On Saturday mornings, the people huriedly dress and leave the house to shop with empty pockets. The supermarkets and department stores are filled by patrons with unruly hair, many who seem to be wandering in their own existence in which they do not owe consideration to anyone else. Their inability to affect change comes across as contentedness or lack of motivation. The slovenly are unapologetic and in fact are happy to be that way. The lost mumble to themselves or are assisted by family – old men two times taller than their ancient mothers help them stoop to take items from shelves. The more common people break eye contact and shop fast. They are friendly and polite who keep close eyes on their children. They are good friends and even better neighbors, though out in public they watch quietly.

The city’s death came fast two decades ago. Recession tooks its toll and the old people in the community died tired, depressing deaths. Businesses closed, jobs left, the infrastructure crumbled and even the most disinterested youths could feel the world dieing around them.

Violence is common in the lower-numbered blocks in the summer. There are reports every night on the local news broadcasts as the warm temperatures make inner-city murder more convenient. The EZ Loan and liquor stores are as prevalent as fastfood shops. The churches are still here, the Baptists and Catholics and Lutherans who grew up in these parts refuse to give in, to give ground, to let anything overtake their holy stakes in the ground. The shops are antique and discount stores, Goodwills, Salvation Armies, and flea markets. They all within a few blocks and then there is nothing westward, just long lanes of asphalt road that carry people away to the high plains of Kansas.

Eastward the Missouri River bluffs come first and then the downtown skyline of Kansas City and below those slanted building tops the cosmopilitan urbanity with burgeoning bars and night life, its art museums and ballet performances.

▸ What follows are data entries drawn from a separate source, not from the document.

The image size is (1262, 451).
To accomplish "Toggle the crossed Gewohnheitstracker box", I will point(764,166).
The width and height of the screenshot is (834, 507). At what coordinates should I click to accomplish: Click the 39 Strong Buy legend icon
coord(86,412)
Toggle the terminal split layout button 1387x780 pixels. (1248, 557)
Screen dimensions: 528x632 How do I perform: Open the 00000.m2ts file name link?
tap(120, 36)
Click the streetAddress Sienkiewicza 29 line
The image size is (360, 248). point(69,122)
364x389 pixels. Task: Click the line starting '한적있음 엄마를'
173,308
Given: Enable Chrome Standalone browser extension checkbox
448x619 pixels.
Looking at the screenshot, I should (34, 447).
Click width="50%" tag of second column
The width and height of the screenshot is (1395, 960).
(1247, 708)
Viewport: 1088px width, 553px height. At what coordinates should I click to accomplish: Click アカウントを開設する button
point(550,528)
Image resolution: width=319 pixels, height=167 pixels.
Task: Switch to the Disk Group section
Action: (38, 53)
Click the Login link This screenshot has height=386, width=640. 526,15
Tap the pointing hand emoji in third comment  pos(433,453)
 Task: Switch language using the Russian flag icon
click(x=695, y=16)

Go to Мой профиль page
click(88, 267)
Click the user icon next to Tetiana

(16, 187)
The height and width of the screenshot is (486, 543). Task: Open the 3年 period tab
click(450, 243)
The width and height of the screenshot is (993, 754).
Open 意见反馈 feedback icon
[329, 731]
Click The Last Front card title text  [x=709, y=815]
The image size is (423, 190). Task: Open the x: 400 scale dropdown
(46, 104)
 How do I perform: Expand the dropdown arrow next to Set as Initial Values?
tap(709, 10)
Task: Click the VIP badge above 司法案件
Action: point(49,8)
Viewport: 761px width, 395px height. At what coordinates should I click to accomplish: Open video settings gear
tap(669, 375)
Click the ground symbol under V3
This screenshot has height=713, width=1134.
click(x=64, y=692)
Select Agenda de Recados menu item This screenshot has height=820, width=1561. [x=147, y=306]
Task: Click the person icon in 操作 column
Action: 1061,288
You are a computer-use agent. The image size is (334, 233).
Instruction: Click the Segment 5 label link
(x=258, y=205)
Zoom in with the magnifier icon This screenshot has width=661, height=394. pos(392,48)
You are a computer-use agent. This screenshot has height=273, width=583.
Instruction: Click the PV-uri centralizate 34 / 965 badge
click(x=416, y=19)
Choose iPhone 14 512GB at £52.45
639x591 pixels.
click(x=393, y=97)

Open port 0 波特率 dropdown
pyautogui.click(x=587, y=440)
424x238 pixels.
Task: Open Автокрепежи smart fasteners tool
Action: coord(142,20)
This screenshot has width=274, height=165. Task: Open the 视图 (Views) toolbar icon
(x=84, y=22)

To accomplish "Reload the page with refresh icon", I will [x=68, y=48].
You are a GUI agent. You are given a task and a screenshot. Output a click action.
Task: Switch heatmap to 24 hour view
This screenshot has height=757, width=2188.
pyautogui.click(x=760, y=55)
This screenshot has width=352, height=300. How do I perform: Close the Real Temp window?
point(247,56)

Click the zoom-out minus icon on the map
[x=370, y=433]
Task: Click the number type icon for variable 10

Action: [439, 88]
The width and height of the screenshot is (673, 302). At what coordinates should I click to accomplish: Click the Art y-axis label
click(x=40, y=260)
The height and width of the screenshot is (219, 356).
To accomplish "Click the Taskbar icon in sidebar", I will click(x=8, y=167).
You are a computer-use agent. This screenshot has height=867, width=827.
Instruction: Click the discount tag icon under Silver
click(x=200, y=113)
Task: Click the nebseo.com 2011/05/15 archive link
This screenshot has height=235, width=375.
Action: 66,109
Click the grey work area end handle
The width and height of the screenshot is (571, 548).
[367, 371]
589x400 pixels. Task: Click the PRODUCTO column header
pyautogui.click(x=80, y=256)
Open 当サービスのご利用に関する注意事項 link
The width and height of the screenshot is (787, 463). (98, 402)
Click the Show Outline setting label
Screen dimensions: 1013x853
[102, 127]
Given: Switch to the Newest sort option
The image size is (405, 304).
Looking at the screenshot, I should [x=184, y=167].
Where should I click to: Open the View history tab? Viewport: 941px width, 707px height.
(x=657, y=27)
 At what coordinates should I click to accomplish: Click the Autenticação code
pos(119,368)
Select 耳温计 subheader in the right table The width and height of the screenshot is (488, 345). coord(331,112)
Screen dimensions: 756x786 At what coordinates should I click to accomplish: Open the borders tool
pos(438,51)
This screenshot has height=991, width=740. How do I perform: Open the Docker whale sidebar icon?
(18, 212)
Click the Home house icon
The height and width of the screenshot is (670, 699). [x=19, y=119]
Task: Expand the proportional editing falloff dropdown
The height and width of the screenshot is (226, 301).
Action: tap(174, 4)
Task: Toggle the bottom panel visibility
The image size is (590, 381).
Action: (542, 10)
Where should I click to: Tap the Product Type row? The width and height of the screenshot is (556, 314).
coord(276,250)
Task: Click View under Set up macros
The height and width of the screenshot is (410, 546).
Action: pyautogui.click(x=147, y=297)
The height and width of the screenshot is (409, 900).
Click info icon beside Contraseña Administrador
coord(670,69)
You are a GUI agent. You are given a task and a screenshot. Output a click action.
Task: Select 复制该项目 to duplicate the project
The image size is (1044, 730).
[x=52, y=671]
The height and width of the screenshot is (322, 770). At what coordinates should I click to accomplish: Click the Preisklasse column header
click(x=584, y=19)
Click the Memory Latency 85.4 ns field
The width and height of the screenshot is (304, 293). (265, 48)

The runs of store fronts and churches seemed endless when he was a boy. The buildings were healthier. The people were more alive. The community pulse hadn’t been lost. But it’s went quickly. Some facades had been updated and painted, but for the most part the area was untouched. The same broken parking lots; the same broken spirit. He wanted a better day, so he closed his eyes and remembered this place at it was before he’d left it for the world.